● **Selected passage**
Costly compromise

Israel pays an astronomical amount every year on interest payments to finance its growing debt.

Finance Minister Yair Lapid (R) sits across from Prime Minister Binyamin Netanyahu at the cabinet meeting in Jerusalem. (photo credit: REUTERS)
Finance Minister Yair Lapid (R) sits across from Prime Minister Binyamin Netanyahu at the cabinet meeting in Jerusalem.
(photo credit: REUTERS)
Compromise is the name of the game in politics, and it appears that a fair compromise was reached regarding the 2015 fiscal budget. Under the deal, both Prime Minister Binyamin Netanyahu and Finance Minister Yair Lapid will mostly get what they want. Netanyahu will receive a hefty addition to the defense budget of at least NIS 6 billion (which inevitably will be revised upward as the IDF faces myriad new challenges), and Lapid will stand by his word not to raise taxes (even new tax breaks will not be annulled) and will push forward with his zero value-added-tax reform for lowering real estate prices.
This allows each politician to claim victory. Netanyahu can boast that he is protecting Israel’s military edge in the face of ever-more threatening challenges. When it comes to defense, Netanyahu is clearly in his element.
And because the military threats are hardly hypothetical, championing a beefed-up defense budget is also smart politics.
Lapid comes out of the budget compromise looking like a winner as well. He had promised not to raise taxes – something finance ministers with aspirations to become prime minister tend to do – and he fulfilled his promise.
He took a principled stand on his zero VAT plan and stuck to his guns. No matter that the Treasury’s chief economist resigned in protest over the plan, that Bank of Israel Governor Karnit Flug is adamantly opposed as well and that the plan will cost NIS 2b. to NIS 3b. yearly in lost tax revenues. Lapid can now look his constituents in the eye and declare that he has done something to bring down skyrocketing real estate prices.
Netanyahu and Lapid have reached a compromise that helps them advance their own narrow political interests.
But this compromise costs money – a lot of money – and all of us will be forced to pay.

● **Exercise 1**
From the editorial on the budget compromise, write out the passage starting at "Costly compromise" and ending at "Jerusalem. (photo credit: REUTERS)".
● **Exercise 2**
Decide whether each statement agrees with the editorial on the budget compromise, answering yes or no and quoting the words that settle it: (a) Lapid agreed to raise taxes as part of the budget deal. (b) The Treasury's chief economist resigned in protest over the zero VAT plan. (c) The zero VAT plan will cost NIS 2b. to NIS 3b. a year in lost tax revenues.

● **Collected data entries**
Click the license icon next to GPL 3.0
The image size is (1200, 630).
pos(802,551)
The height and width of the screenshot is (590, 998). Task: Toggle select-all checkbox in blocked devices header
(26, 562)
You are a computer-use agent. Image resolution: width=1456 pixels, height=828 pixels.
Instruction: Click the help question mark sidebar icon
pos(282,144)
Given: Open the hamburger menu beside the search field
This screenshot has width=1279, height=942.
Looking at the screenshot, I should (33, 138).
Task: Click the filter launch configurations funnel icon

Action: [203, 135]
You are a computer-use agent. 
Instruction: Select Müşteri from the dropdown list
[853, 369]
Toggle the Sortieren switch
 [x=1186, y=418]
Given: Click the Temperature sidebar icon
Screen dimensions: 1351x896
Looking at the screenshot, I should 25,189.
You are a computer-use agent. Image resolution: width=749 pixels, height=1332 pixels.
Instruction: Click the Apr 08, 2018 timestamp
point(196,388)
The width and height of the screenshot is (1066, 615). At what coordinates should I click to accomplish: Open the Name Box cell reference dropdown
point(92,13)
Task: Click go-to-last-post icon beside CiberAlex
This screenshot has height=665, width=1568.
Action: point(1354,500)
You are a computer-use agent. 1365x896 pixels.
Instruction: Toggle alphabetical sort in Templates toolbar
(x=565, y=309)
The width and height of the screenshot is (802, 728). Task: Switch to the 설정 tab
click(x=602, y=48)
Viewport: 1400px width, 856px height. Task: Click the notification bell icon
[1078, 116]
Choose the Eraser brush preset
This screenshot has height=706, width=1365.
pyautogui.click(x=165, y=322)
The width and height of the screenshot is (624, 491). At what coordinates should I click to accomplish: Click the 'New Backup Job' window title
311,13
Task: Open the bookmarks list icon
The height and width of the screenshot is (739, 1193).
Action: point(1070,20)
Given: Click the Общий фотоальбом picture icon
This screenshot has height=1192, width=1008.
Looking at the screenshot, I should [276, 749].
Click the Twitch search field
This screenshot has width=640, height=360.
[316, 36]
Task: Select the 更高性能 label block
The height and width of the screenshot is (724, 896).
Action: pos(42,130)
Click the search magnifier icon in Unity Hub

● **Final answer 1**
Costly compromise

Israel pays an astronomical amount every year on interest payments to finance its growing debt.

Finance Minister Yair Lapid (R) sits across from Prime Minister Binyamin Netanyahu at the cabinet meeting in Jerusalem. (photo credit: REUTERS)

● **Final answer 2**
(a) No: "Lapid will stand by his word not to raise taxes"
(b) Yes: "the Treasury’s chief economist resigned in protest over the plan"
(c) Yes: "the plan will cost NIS 2b. to NIS 3b. yearly in lost tax revenues"